TO: Executive Committee
RE: U.S. Open Meeting

Guys ... and you, too, gals:

Good news! We secured a private villa at the Village Latch Inn in
Southampton at the last minute. Sure, the place was reserved two
years ago, but our pals at Justice say the Japanese prime minister
and his entourage will be detained at the airport long enough for
us to get in our meeting, brunch, drinks and an herbal wrap. Maybe
longer. (You'll love this: I had the boys who did the Open program
dummy up some gift certificates for the PM--dinner for eight at the
Russian Tea Room.) And don't worry about Hannigan crashing. He
still thinks we're getting together at John Malkovich's place on
Shelter Island. Here's a rough--or, as we say at Augusta National,
second cut--outline of topics for discussion.

Shinnecock Hills: Will they ever stop harping about the course
being too short? Got some bad news from David Fay. Mr. Letter of
the Law says moving back the ball washer six yards on the 1st tee
will not put us over 7,000. Nice try. (Speaking of David, I'm sure
everyone saw his remarks about Michelle Wie receiving an exemption
into the Women's Open. Talk about "performance driven." He almost
had me believing he was in favor of it. Bravo!)

Otherwise, the course is in great shape. I talked to Mark Michaud,
and he guarantees that if Corey Pavin hits into the rough on number
5, he won't be seen until Monday. Some subtle changes from 1995.
The players will probably not notice that we removed the large
privet hedge to the right of the 3rd green. Now, not only can you
see the 7th green on your approach, but you also cannot see my
next-door neighbor's pool in Tampa.

Mark, although not one of us, is a straight shooter. He said our
idea of keeping the drive from the front gate to the clubhouse to
less than 300 yards was "too subtle," even if we posted a sign.

My assistant, Kimberly, got word last night from the caterers that
they can do an ice sculpture of Jim Furyk, complete with the cast
on his wrist. Sure, it's a little costly, but after a few hours in
the sun, when it starts to melt, his swing actually looks better.

Johnny Miller: Researched JTB's idea of adding Zoloft to the water
in the NBC booth, but that takes four to six weeks to work and
NBC's broadcast slate has been too spotty. Hell, Miller hasn't been
with a non-AARP field since the BellSouth in April, and if I
remember, he spent most of that final round ripping God for the
prevailing wind.

Technology/Equipment: What happened to sending someone to the
global warming summit to outlaw hot balls? I swear I saw Hank
Kuehne plumb-bobbing a three-wood on the 8th tee at Doral.

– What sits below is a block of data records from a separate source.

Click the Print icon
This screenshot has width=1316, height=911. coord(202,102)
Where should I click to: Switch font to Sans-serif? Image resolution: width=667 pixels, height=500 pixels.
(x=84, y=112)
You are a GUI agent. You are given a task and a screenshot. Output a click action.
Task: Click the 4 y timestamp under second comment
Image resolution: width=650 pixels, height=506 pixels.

Let's pick equipment battles we can win. Starting with the belly
putter. Can we pencil-whip something through committee, retroactive
to 1989, saying that you cannot become a human tripod on the green
without written permission from three doctors other than Gil
Morgan?

Whistling Straits: Our man in Wisconsin, JER, says he has everyone
there thinking the PGA Championship is a "dress rehearsal" for a
future Open. By the way, I know I'm repeating myself, but "future
Open" can mean anytime between 2007 and the 12th of Merion. Let's
discuss if we can keep the Whistling Straits people happy by
tossing a Walker Cup their way. Speaking of which, is there any
problem if my tailor, Enzo, stops by during the meeting to let out
my 1977 WC blazer? I know we allow no press, but this is only an
alteration.

Bethpage: We have several years left before we have to make good on
our "pledge" to hold future Opens at other--you'll pardon the
expression--municipal courses. By the way, how did we get talked
into giving them all that money for renovations? I'm still listing
Rees Jones as a dependent. (Kidding, but really, what are we, the
Chubb Group?) I know I've said this before about muni courses, but
I think it bears repeating: If I wanted to see pull carts and guys
wearing shorts, I'd have gone to work at the post office.